Japanese pop culture is all about cute, and their teams of double digit group members are as old as Onyanko Club. If you’re at all familiar with idols, you’re probably used to seeing girls act like they’re nine years old, even when they’re closer to nineteen. Unfortunately, sometimes less attention is paid to their equally problematic male counterparts, the stuff you’ll usually find coming out of the Johnny’s factory.
One of the talent agency’s newest idol groups, Sexy Zone, consists of five underage male members: you might have skipped over their newest single on a torrent or rar blog, blinded by the awful photoshopped cover. A quick look at their Wikipedia page provides the most terrifying information you will ever find in a bullet point: 100-year old Johnny & Associates founder Johnny Kitagawa says, “The group name came from Michael Jackson’s sexiness.” Which…so. The same article speaks of the group being one of the youngest at Johnny’s since Hey! Say! JUMP (the youngest member is eleven and the oldest seventeen), as well as the use of “sexy roses” at their debut, making you wonder if Kitagawa doesn’t know the definition of “sexy” or if he’s just trolling hard.
What it seems Kitagawa does is create commercially successful scenarios that require the viewer to acknowledge a twelve year old’s relationship to sex, a necessity brought on by nothing more than the group’s name. He did the same thing in ’97 with KinKi Kids, a pun on the Honshu area the group members come from. It’s easy to disassociate the two on the surface because Sexy Zone’s promotional videos are unusually typical, a space to explore Japan’s relationship with cute in the same way a Berryz Kobou video does. For example, in Sexy Zone’s newest video for “Lady DIAMOND,” the boys are dressed in pink sequin blazers and striped trousers from Michael Jackson’s “Billy Jean” era on a stage made of diamonds, glitter, and stars (hopes and dreams implied). Without a hint of anything that made Jackson’s stage persona legendary, it’s much more conceivable to argue that the video is just an amalgamation of bad taste, rather than anywhere near sexy.
As Never Ending Music Power points out: “I think I have come to the point where I am just ignoring the whole “sexy” theme for this group as I just cannot see something that is so adorable as sexy in anyway [sic]. Sure Nakaken and Fuma can pull off the sexy part but the other three are cute-zoned for me until they start closing in on 18 years old at least.” Even fans are ignoring the failed “sexy” concept and clinging to the kawaii. Furthermore, unlike an abundant number of other groups, it can be argued that Sexy Zone is largely a failure of semantics. While South Koreans are learning perfect English at an astonishing rate, the Japanese are still falling behind due to a number of factors including the tendency to use English decoratively or more as punctuation marks, often at the expense of correct grammar. Where the Engrish phenomenon was born, we get band names like w-inds., Kiss-My-Ft2, Hey! Say! JUMP, and, well, Sexy Zone. This doesn’t necessarily mean that the entertainment company is pushing an agenda, but more that “sexy” here seems to be striving for “cool,” “glamorous,” and “appealing” (none of which it nails).
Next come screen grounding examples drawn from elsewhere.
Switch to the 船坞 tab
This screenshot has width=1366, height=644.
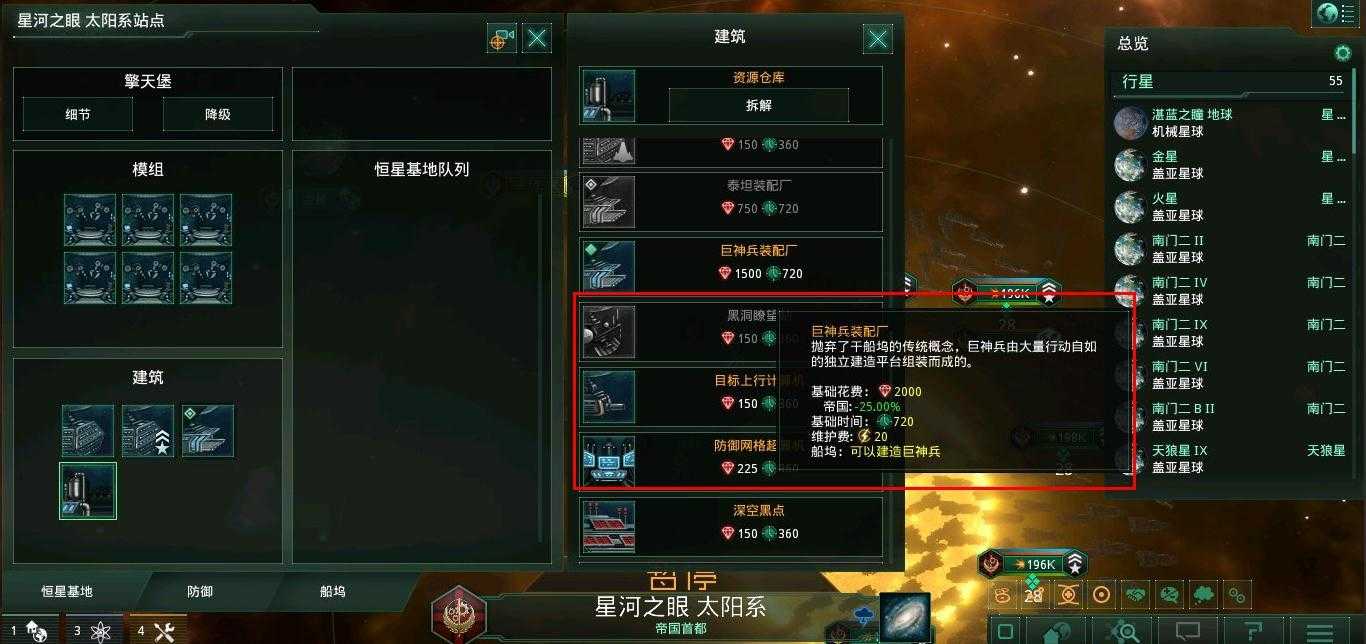[x=333, y=591]
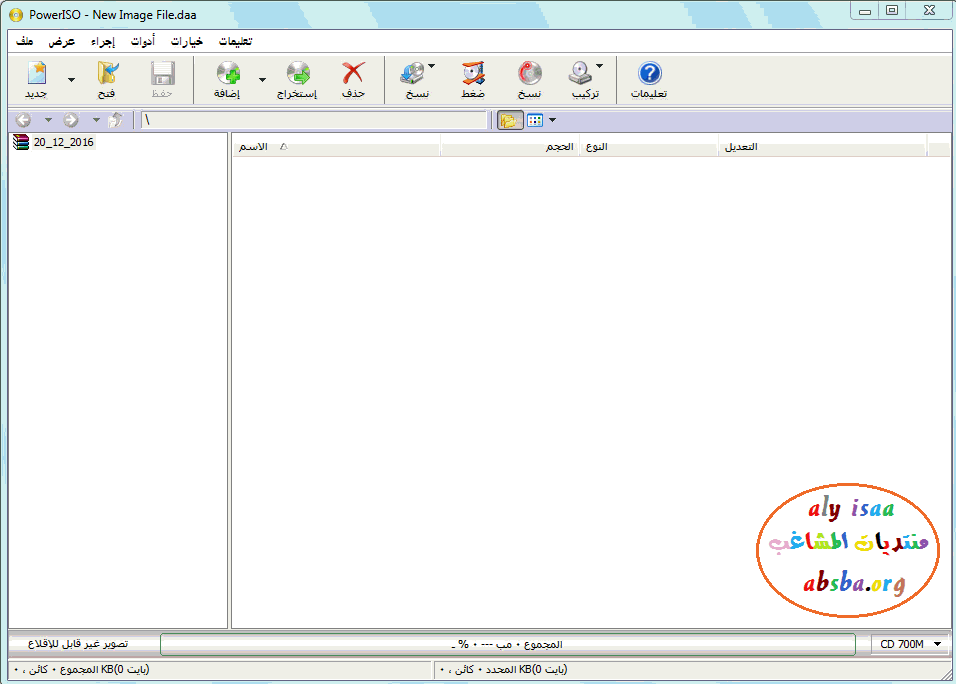Image resolution: width=956 pixels, height=684 pixels.
Task: Toggle the folders pane view button
Action: coord(510,120)
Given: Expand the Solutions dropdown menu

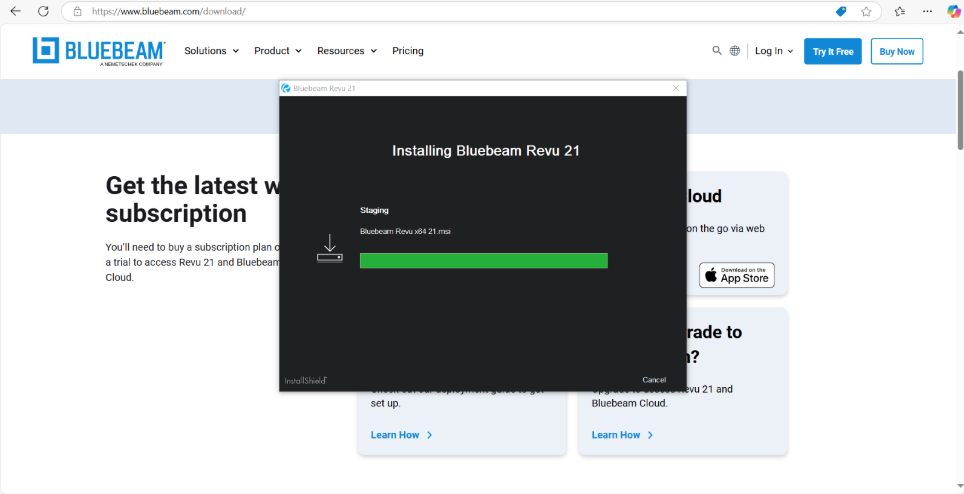Looking at the screenshot, I should coord(211,51).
Even so, it’s difficult when you have a seventeen year old lumped in with a twelve year old as if the ages are inclusive. A seventeen year old dancing among much younger children in the same vein as 2011’s runaway hit “Maru Maru Mori Mori!” doesn’t exactly exempt the group from fetishizing adolescence. While certainly not all Japanese groups are like Sexy Zone, it does help explain some of the appeal of K-pop, where groups like 2NE1 are allowed to have dynamic and evolving personalities while acting like the young women that they are. The Hallyu wave has given Japan something of a difficult task in embracing this new attitude while trying to keep what makes the country’s popular music culture so unique. The emergence of groups like Fairies, that try to keep the flavor of Watarirouka Hashiritai 7 by sending conflicting messages about girlhood while combining the blunt mannerisms of a K-pop dance routine, illustrate the country’s attempt to cash-in on a trend without compromising the number of thirteen and fifteen year old talents. But whether this is a sign of old school agencies like Johnny’s dying out, or simply one shot fads, will remain a defining question for Japan as the country adjusts to the reality of musical inertia.
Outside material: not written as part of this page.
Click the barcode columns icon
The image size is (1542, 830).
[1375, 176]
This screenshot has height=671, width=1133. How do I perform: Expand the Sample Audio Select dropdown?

“It takes a lot more than a few punk rock secretaries to make a movement…” Amen. I’ve been trying to get American to listen to JPop forever and it’s not the music they don’t like, it’s the language. Good to see you back. I’m back as well. 😀
“While South Koreans are learning perfect English at an astonishing rate, the Japanese are still falling behind due to a number of factors including the tendency to use English decoratively or more as punctuation marks, often at the expense of correct grammar.”
Have you been in South Korea lately? This is a joke.